** begin **

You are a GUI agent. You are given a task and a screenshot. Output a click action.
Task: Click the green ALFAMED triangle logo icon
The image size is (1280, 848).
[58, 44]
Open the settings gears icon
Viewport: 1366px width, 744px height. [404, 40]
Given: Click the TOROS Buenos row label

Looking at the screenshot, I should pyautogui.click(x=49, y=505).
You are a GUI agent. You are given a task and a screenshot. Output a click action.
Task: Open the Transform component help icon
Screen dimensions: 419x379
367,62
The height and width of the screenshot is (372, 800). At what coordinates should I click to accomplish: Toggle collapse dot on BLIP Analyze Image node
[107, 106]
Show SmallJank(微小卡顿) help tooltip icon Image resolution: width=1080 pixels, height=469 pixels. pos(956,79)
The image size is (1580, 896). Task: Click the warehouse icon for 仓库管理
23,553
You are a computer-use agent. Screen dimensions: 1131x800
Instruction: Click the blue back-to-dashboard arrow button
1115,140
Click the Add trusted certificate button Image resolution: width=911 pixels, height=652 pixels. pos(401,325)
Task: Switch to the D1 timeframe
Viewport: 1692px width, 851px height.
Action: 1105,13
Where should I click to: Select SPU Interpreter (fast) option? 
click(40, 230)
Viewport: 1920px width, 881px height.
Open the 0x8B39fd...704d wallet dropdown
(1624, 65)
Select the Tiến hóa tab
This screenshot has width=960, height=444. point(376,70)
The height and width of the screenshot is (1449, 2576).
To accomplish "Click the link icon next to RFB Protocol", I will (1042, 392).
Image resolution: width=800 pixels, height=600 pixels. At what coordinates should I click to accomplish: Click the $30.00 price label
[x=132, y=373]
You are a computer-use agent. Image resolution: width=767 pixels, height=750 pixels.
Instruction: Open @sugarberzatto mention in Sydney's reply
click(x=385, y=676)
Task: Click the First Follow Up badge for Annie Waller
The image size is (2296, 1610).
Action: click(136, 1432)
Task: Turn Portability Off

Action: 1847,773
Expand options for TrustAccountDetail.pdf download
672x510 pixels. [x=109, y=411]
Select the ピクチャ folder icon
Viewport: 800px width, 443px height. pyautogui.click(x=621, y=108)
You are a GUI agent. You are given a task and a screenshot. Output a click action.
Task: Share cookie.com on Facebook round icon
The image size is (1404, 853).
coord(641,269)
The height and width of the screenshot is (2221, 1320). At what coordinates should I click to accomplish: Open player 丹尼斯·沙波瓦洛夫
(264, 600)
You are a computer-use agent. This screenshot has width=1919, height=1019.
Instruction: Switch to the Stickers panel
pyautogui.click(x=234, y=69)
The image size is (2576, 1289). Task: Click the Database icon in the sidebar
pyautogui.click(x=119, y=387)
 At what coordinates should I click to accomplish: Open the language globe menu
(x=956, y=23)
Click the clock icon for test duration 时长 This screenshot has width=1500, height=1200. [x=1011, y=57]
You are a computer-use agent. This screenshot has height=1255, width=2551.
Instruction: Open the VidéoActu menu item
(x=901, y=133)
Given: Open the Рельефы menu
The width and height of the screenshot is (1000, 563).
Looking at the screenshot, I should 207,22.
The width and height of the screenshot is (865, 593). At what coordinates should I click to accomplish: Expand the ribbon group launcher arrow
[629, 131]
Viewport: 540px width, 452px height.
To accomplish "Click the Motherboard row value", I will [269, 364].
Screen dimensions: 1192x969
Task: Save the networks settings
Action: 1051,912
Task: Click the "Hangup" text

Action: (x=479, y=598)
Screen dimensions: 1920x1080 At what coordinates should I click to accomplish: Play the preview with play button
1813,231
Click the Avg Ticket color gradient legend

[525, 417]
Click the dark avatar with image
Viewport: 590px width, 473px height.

** end **

*To be done*.
Reproduce the listing above exactly as it stands, line for line.

*Answer in full*.
You are a GUI agent. You are given a task and a screenshot. Output a click action.
Task: Click the green ALFAMED triangle logo icon
The image size is (1280, 848).
[58, 44]
Open the settings gears icon
Viewport: 1366px width, 744px height. [404, 40]
Given: Click the TOROS Buenos row label

Looking at the screenshot, I should pyautogui.click(x=49, y=505).
You are a GUI agent. You are given a task and a screenshot. Output a click action.
Task: Open the Transform component help icon
Screen dimensions: 419x379
367,62
The height and width of the screenshot is (372, 800). At what coordinates should I click to accomplish: Toggle collapse dot on BLIP Analyze Image node
[107, 106]
Show SmallJank(微小卡顿) help tooltip icon Image resolution: width=1080 pixels, height=469 pixels. pos(956,79)
The image size is (1580, 896). Task: Click the warehouse icon for 仓库管理
23,553
You are a computer-use agent. Screen dimensions: 1131x800
Instruction: Click the blue back-to-dashboard arrow button
1115,140
Click the Add trusted certificate button Image resolution: width=911 pixels, height=652 pixels. pos(401,325)
Task: Switch to the D1 timeframe
Viewport: 1692px width, 851px height.
Action: 1105,13
Where should I click to: Select SPU Interpreter (fast) option? 
click(40, 230)
Viewport: 1920px width, 881px height.
Open the 0x8B39fd...704d wallet dropdown
(1624, 65)
Select the Tiến hóa tab
This screenshot has width=960, height=444. point(376,70)
The height and width of the screenshot is (1449, 2576).
To accomplish "Click the link icon next to RFB Protocol", I will (1042, 392).
Image resolution: width=800 pixels, height=600 pixels. At what coordinates should I click to accomplish: Click the $30.00 price label
[x=132, y=373]
You are a computer-use agent. Image resolution: width=767 pixels, height=750 pixels.
Instruction: Open @sugarberzatto mention in Sydney's reply
click(x=385, y=676)
Task: Click the First Follow Up badge for Annie Waller
The image size is (2296, 1610).
Action: click(136, 1432)
Task: Turn Portability Off

Action: 1847,773
Expand options for TrustAccountDetail.pdf download
672x510 pixels. [x=109, y=411]
Select the ピクチャ folder icon
Viewport: 800px width, 443px height. pyautogui.click(x=621, y=108)
You are a GUI agent. You are given a task and a screenshot. Output a click action.
Task: Share cookie.com on Facebook round icon
The image size is (1404, 853).
coord(641,269)
The height and width of the screenshot is (2221, 1320). At what coordinates should I click to accomplish: Open player 丹尼斯·沙波瓦洛夫
(264, 600)
You are a computer-use agent. This screenshot has width=1919, height=1019.
Instruction: Switch to the Stickers panel
pyautogui.click(x=234, y=69)
The image size is (2576, 1289). Task: Click the Database icon in the sidebar
pyautogui.click(x=119, y=387)
 At what coordinates should I click to accomplish: Open the language globe menu
(x=956, y=23)
Click the clock icon for test duration 时长 This screenshot has width=1500, height=1200. [x=1011, y=57]
You are a computer-use agent. This screenshot has height=1255, width=2551.
Instruction: Open the VidéoActu menu item
(x=901, y=133)
Given: Open the Рельефы menu
The width and height of the screenshot is (1000, 563).
Looking at the screenshot, I should 207,22.
The width and height of the screenshot is (865, 593). At what coordinates should I click to accomplish: Expand the ribbon group launcher arrow
[629, 131]
Viewport: 540px width, 452px height.
To accomplish "Click the Motherboard row value", I will [269, 364].
Screen dimensions: 1192x969
Task: Save the networks settings
Action: 1051,912
Task: Click the "Hangup" text

Action: (x=479, y=598)
Screen dimensions: 1920x1080 At what coordinates should I click to accomplish: Play the preview with play button
1813,231
Click the Avg Ticket color gradient legend

[525, 417]
Click the dark avatar with image
Viewport: 590px width, 473px height.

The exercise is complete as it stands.